Wilmington residents can now sign up to receive phone, text and email alerts and announcements from the city of Wilmington.
City administrator Joie Ziller told the City Council last week that the staff had attended a training on the Will County Emergency Management Agency’s Everbridge notification system and that the local non-emergency communication network was scheduled to go live by the end of last week.
Wilmington will pay $1,500 per year to use the system, which will come from the Emergency Services and Disaster Agency budget and will be pro-rated for this year.
The local network will be called the Wilmington Emergency Community Alert Network, or WECAN.
All listed landline phones are automatically opted in for notifications.
Users of cellphones and other mobile devices, and those who have landlines with unlisted numbers, have to opt in and subscribe to notifications they care about based on their location. The information is protected and will not be used for any other purpose.
When the city issues a notification about a potential safety hazard or concern, landline phones will receive a call. If residents don’t sign up for non-emergency notifications, they’ll only receive emergency alert notifications on their landline phone.
Subscribers can receive a message on the voice or text communication methods they registered.
They can receive:
• Announcements, which may inform you of scheduled water and sewer repairs, street closures, resurfacing projects and parking bans.
• Notices, which may consist of community information regarding upcoming festivals, changes in garbage pick-up and community press releases.

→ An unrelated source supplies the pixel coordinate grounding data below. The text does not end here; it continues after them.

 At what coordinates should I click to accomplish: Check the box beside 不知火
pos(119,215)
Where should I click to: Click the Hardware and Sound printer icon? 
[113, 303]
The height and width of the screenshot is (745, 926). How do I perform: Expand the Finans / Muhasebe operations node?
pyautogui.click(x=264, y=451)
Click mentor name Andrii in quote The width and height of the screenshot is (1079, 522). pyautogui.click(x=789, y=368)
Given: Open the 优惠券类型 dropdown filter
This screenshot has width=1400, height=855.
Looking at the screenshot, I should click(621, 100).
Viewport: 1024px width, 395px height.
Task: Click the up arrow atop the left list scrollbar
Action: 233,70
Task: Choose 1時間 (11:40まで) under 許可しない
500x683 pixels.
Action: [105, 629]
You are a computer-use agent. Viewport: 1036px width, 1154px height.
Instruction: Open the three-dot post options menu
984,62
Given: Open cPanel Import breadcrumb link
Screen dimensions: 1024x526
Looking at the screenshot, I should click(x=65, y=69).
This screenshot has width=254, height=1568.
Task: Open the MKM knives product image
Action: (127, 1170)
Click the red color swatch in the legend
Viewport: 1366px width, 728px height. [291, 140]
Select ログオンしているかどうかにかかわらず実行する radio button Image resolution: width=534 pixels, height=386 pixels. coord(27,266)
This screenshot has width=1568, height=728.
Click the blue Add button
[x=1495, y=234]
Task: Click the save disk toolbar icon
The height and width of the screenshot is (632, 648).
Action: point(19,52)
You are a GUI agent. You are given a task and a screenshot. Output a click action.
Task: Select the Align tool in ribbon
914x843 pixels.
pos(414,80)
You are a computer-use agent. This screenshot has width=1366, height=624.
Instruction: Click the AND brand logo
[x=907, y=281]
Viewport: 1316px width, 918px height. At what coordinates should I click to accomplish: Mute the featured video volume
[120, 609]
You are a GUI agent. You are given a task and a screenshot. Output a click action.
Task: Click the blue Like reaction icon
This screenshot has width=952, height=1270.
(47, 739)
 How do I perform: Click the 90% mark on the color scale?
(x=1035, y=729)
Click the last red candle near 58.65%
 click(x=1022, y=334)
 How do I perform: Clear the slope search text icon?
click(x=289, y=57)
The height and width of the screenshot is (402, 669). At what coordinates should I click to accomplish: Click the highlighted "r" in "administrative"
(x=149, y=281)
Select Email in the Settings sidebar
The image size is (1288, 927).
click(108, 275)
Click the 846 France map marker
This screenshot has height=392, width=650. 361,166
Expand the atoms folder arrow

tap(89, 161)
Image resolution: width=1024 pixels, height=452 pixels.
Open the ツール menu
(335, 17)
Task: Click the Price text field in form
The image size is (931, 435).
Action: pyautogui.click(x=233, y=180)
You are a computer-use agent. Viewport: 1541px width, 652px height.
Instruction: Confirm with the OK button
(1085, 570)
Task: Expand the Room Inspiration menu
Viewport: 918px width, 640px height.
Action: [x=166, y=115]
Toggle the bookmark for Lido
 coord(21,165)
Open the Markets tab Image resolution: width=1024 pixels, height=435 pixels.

• Public safety, non-emergency information, which may include messages from local officials with information about crime prevention information, public safety events, neighborhood crime alert information and fire hydrant testing.
The city will use the system to alert residents about a variety of events, ranging from severe weather, fires, floods and other emergencies, to more routine announcements, such as road closures and water utility maintenance, says a press release issued by the city.
“We have a commitment to ensure public safety, community awareness and emergency response. To uphold this, when critical information and public service announcements are available, we need to reach our residents as quickly and reliably as possible, said Police Chief Phil Arnold.
“The Everbridge emergency notification system allows the city of Wilmington to disseminate this information across all types of devices, ensuring residents have access to real-time public information when they need it.”
To register for notifications, go to the Will County Emergence Management Agency website, and click on “Emergency Notification Sign Up” tab at the top of the page. Click “Enroll Here” and fill in the information requested on the sign up page, including your name, email address, and a user name and password. On the next page, you’ll create a profile in which you tell the system how you would like to receive notices, followed by a page to list locations where you spend a lot of time, and finally, you get to choose what alerts to receive.
You can stop receiving notifications at any time by removing your contact information from your profile.
Residents should note that the system is not being used as a severe weather notification system. Weather related information should be obtained from officials channels such as the National Weather Service or a regional media source. It is a best practice to have a National Oceanic and Atmospheric Administration (NOAA) weather radio at your residence or place of business that broadcasts official weather services warnings, watches and other hazard information 24 hours a day, seven days a week.
The city is not allowed to use the system to market businesses or for political activities.